Understanding Long-Term Part-Time Employee Eligibility Under SECURE Act 2.0

The SECURE Act 2.0, short for Setting Every Community Up for Retirement Enhancement, is a continuation and expansion of the retirement efforts that began with the original SECURE Act of 2019. Passed into law in 2022, SECURE 2.0 is designed to broaden access to retirement savings, increase flexibility for plan participants, and simplify plan administration for sponsors.

Key Highlights of SECURE Act 2.0

This legislation introduces a wide range of updates to existing retirement rules. Among the most notable:

  • Automatic Enrollment: Employers sponsoring new 401(k) or 403(b) plans must automatically enroll eligible employees at a minimum contribution rate of 3%, unless the employee opts out
  • RMD Age Increase: The Required Minimum Distribution age has been raised from 72 to 73, giving participants more time to grow their retirement savings
  • Emergency Savings Options: Employers may offer an emergency savings account within a 401(k), allowing employees limited access to funds via loans or hardship withdrawals for emergency situations

Long-Term Part-Time (LTPT) Employee Provisions

Under previous rules, employees could be excluded from participating in a retirement plan if they did not meet the threshold of 1,000 hours worked during a plan year – depending on the provisions of your plan document.

SECURE Act of 2019

  • The original SECURE Act, effective January 1, 2021, introduced the concept of Long-Term Part-Time employees
  • It required plan sponsors to allow participation for part-time employees who worked at least 500 hours for 3 consecutive years

SECURE Act 2.0 of 2022

  • Effective January 1, 2023, it reduces the consecutive service requirement from 3 years to 2, while maintaining the 500-hour minimum
  • This means that part-time employees who work at least 500 hours in each of the 2 consecutive years will become eligible to participate, given that the employees meet the minimum age and other eligibility requirements
  • This legislation took into effect January 2023 so we will see LTPT employees begin to qualify for plan year 2025 if they meet the minimum hour requirement

Anticipated Financial Impact on Plans

With the reduction in service requirements for Long-Term Part-Time employees, we should expect an increase in the number eligible employees for the given year.
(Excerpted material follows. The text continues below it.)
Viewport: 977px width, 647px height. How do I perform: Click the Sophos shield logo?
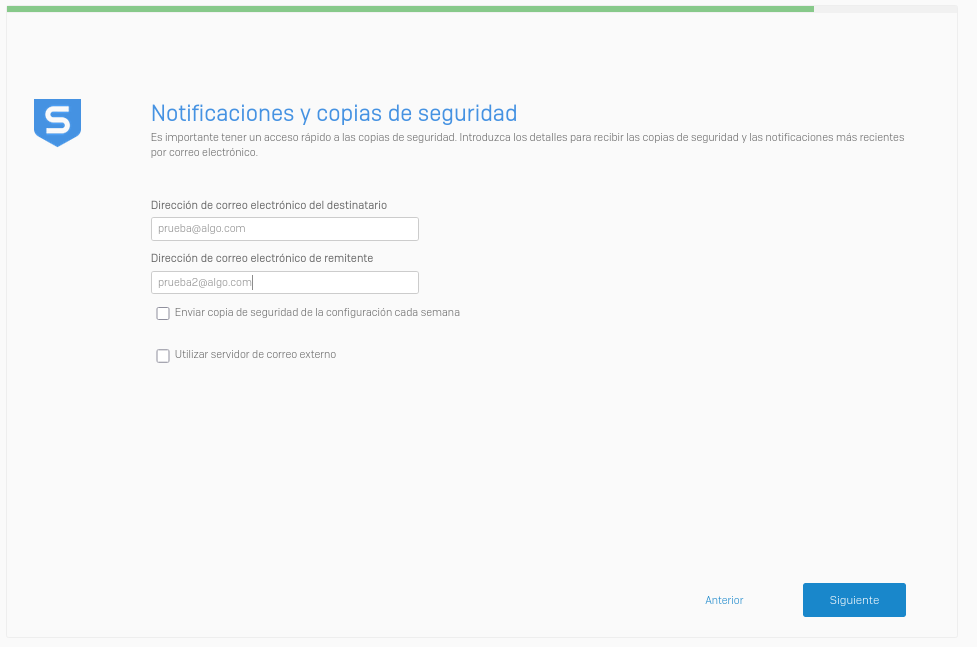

This will most likely have a linear increase in both administrative costs and contributions beginning 2025.

What This Means for Plan Sponsors and Auditors

For plan administrators, this provision requires enhanced tracking and recordkeeping of part-time employee hours—specifically those who fall into the 500–1,000 hour range annually. Plan sponsors must ensure accurate eligibility monitoring to comply with inclusion rules starting in the 2025 plan year.

For auditors, this change will affect eligibility testing procedures and could result in additional documentation and testing around part-time employee tracking, inclusion, and entry timing. It also heightens the importance of strong internal controls related to payroll data and service tracking.